▶ DIRECTIONS:
Output only the lines below from the one containing "The height and width of the screenshot is (869, 1280)." to the one containing "Given: Click the 2-Feb ETD cell", exactly as written, both ends kept.

▶ DATA SHOWN:
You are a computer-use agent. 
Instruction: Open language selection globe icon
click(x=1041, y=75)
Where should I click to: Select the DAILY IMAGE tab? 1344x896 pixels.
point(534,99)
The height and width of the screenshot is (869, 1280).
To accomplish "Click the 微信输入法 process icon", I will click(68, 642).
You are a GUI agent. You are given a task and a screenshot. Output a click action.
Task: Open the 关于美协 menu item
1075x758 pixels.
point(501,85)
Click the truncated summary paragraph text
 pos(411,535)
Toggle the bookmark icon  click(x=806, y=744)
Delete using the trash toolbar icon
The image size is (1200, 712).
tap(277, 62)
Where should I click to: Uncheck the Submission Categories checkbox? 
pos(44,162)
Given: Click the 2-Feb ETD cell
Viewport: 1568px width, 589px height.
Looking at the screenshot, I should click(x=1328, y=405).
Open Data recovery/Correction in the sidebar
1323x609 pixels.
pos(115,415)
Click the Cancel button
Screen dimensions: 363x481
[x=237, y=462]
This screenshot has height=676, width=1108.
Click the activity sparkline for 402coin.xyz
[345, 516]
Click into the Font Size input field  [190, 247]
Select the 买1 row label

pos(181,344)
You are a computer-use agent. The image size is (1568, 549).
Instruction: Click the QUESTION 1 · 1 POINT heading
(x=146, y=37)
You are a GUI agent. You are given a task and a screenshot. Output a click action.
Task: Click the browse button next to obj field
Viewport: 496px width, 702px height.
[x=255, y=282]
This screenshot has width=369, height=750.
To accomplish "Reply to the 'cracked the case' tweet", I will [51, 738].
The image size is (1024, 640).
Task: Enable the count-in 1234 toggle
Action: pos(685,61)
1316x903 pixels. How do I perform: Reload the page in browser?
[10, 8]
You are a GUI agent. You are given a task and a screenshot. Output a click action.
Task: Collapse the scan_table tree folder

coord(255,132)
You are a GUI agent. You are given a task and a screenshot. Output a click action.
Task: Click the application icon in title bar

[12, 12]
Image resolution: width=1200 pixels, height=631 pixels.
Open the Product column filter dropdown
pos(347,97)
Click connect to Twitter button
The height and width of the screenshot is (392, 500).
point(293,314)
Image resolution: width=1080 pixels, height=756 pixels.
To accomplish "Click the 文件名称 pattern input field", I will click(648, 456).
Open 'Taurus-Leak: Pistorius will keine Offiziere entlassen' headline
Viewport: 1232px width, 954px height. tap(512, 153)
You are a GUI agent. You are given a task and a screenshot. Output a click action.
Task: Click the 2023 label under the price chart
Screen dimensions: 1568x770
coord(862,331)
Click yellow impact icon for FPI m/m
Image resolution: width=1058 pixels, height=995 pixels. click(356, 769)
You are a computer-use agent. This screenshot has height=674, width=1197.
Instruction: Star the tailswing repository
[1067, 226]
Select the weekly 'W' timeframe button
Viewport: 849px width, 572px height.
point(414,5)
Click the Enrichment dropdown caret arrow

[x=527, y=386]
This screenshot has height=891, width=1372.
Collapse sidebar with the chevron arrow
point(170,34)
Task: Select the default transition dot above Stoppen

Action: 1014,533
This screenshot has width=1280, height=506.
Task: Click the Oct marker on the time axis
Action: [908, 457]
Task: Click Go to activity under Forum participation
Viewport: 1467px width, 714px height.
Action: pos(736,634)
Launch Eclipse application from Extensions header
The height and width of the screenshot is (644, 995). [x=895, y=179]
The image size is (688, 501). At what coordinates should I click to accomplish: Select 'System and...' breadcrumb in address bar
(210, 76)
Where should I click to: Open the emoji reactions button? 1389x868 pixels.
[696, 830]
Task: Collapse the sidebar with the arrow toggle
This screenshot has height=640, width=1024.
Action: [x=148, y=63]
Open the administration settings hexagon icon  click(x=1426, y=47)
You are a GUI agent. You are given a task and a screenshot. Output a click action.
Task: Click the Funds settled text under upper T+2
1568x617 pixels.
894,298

▶ EXERCISE RESPONSE:
The height and width of the screenshot is (869, 1280).
To accomplish "Click the 微信输入法 process icon", I will click(68, 642).
You are a GUI agent. You are given a task and a screenshot. Output a click action.
Task: Open the 关于美协 menu item
1075x758 pixels.
point(501,85)
Click the truncated summary paragraph text
 pos(411,535)
Toggle the bookmark icon  click(x=806, y=744)
Delete using the trash toolbar icon
The image size is (1200, 712).
tap(277, 62)
Where should I click to: Uncheck the Submission Categories checkbox? 
pos(44,162)
Given: Click the 2-Feb ETD cell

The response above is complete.